A team created by Google, Yoast, and other contributors originally proposed XML sitemaps as a core WordPress feature in June 2019. Traditionally, WordPress has left this feature to plugins to implement, and many have filled this role over the years. However, several other major content management systems ship with sitemaps as part of their core codebase.

Many praised the initiative, such as WordPress project lead Matt Mullenweg. “This makes a lot of sense, looking forward to seeing the v1 of this in core and for it to evolve in future releases and cement WordPress’ well-deserved reputation of being the best CMS for SEO,” he said.

However, several people questioned whether WordPress should ship with XML sitemaps. Some were worried about performance and others felt like the feature should remain in plugins.

“At a high level, expanding the number of WordPress sites with Sitemaps ultimately speeds up content discoverability by search engines and re-crawl fresher content flagged by the lastmod date faster than a scheduled bot would,” Muller said of the primary reasons the feature belongs in core.

WordPress users may see this feature arrive in major update this year. “Ambitiously [version] 5.4,” said Muller of the release goal. “Realistically 5.5.”

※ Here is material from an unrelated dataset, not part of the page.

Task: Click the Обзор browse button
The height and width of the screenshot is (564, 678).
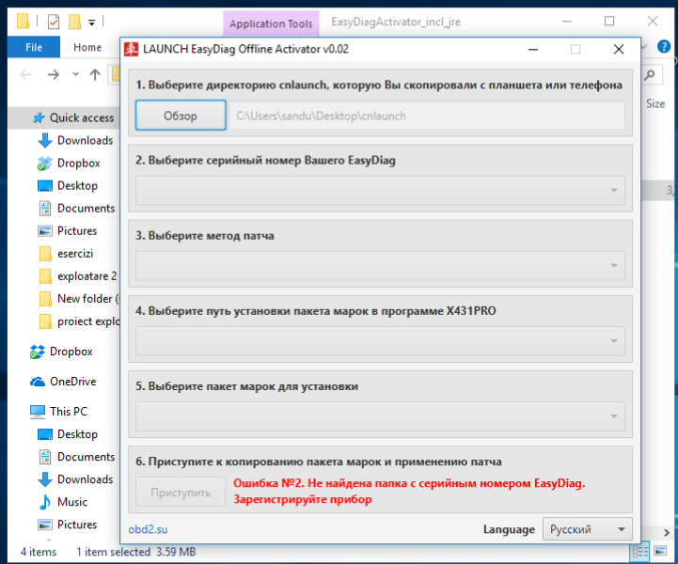Action: point(181,116)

The feature plugin currently indexes the following URLs for a site:

  • Homepage
  • Blog posts page (if not the homepage)
  • Posts and pages
  • Categories and tags
  • Custom post types
  • Custom taxonomies
  • Users/Authors

Custom post types and taxonomies are registered only if they are public. There is also a filter hook available to change which post types, taxonomies, and users are indexed. Ideally, WordPress would provide a registration flag for post types and taxonomies.

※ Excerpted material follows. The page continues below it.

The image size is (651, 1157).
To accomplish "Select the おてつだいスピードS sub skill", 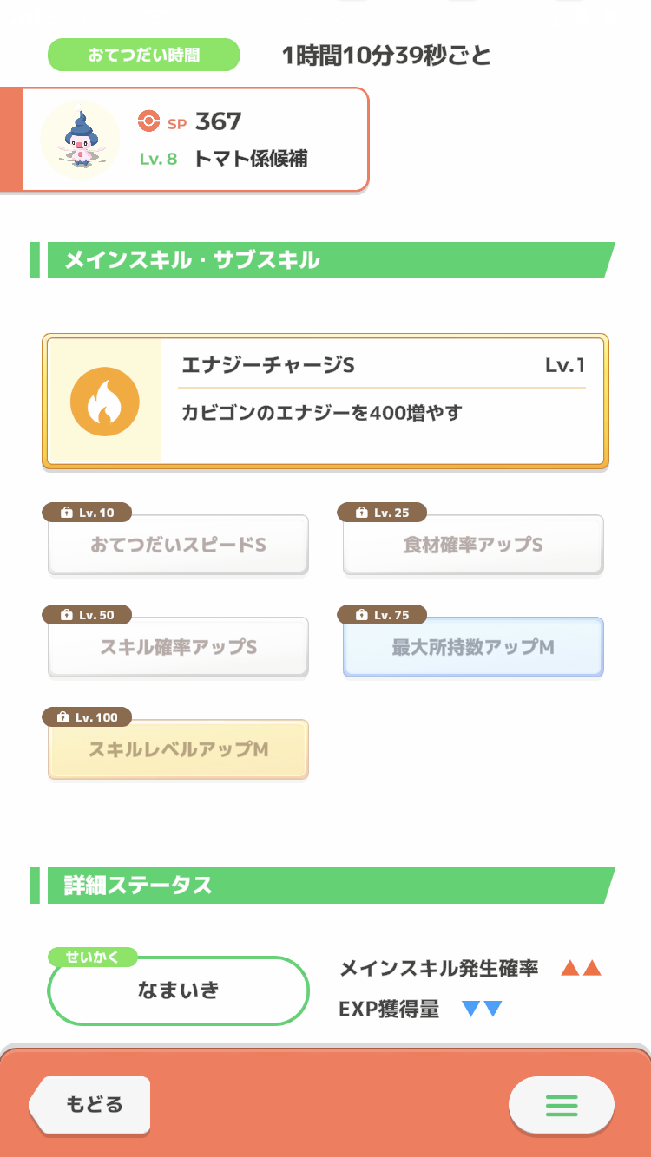I will 178,545.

Solving the Performance Issues

One of the primary concerns with the initial proposal is how well a core sitemaps feature would perform and scale, particularly on larger sites. Without a full caching solution built into core, it presented some hurdles for the team.

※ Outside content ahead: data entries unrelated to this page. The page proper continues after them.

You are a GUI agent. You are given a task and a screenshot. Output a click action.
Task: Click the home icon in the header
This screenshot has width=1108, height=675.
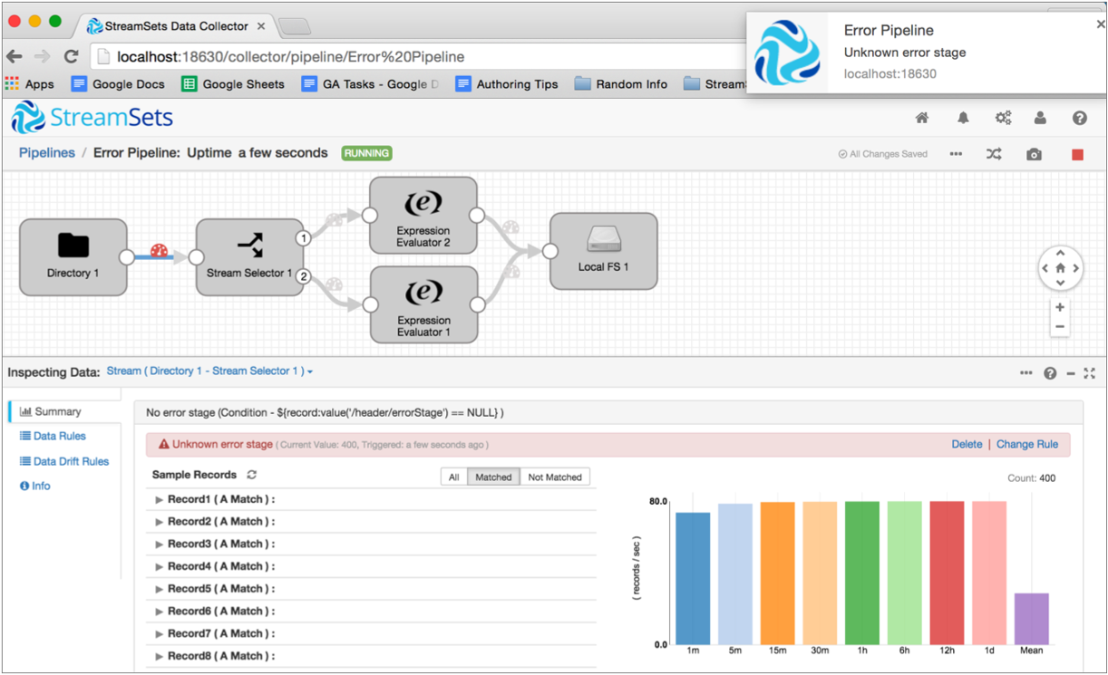point(922,118)
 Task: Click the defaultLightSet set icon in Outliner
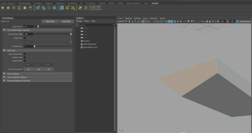(x=82, y=44)
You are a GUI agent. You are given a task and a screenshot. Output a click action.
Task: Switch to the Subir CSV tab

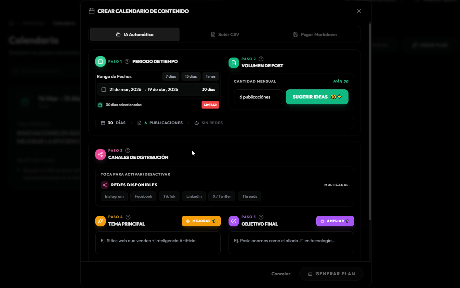pyautogui.click(x=225, y=34)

“Solving the performance issue is not trivial, and we have looked into various solutions,” said Muller. “We believe that we landed on a solution that doesn’t need full caching and will still be scalable.”

For performance, there are two primary challenges:

  • The number of URLs per page.
  • The lastmod date in the index.xml file.

“Addressing the number of URLs per page is fairly trivial,” said Muller. “While sitemaps can have up to 50,000 URLs per sitemap, we found that capping it at 2,000 is acceptable from a performance perspective and totally acceptable from a search engine perspective.” The team decided to stick with a default of 2,000 URLs per sitemap and to provide a filter hook for plugins to alter if necessary.

Finding a solution for the lastmod date was not as easy. “We believe we found a good balance, which will be scalable and doesn’t open the can of worms that full caching exposes us to,” said Muller.

The solution the team implemented involved scheduling a cron task that runs twice daily (the frequency can be filtered by plugins). The cron job fetches the lastmod dates of each sitemap and stores them in the options table, which essentially works as a light caching solution.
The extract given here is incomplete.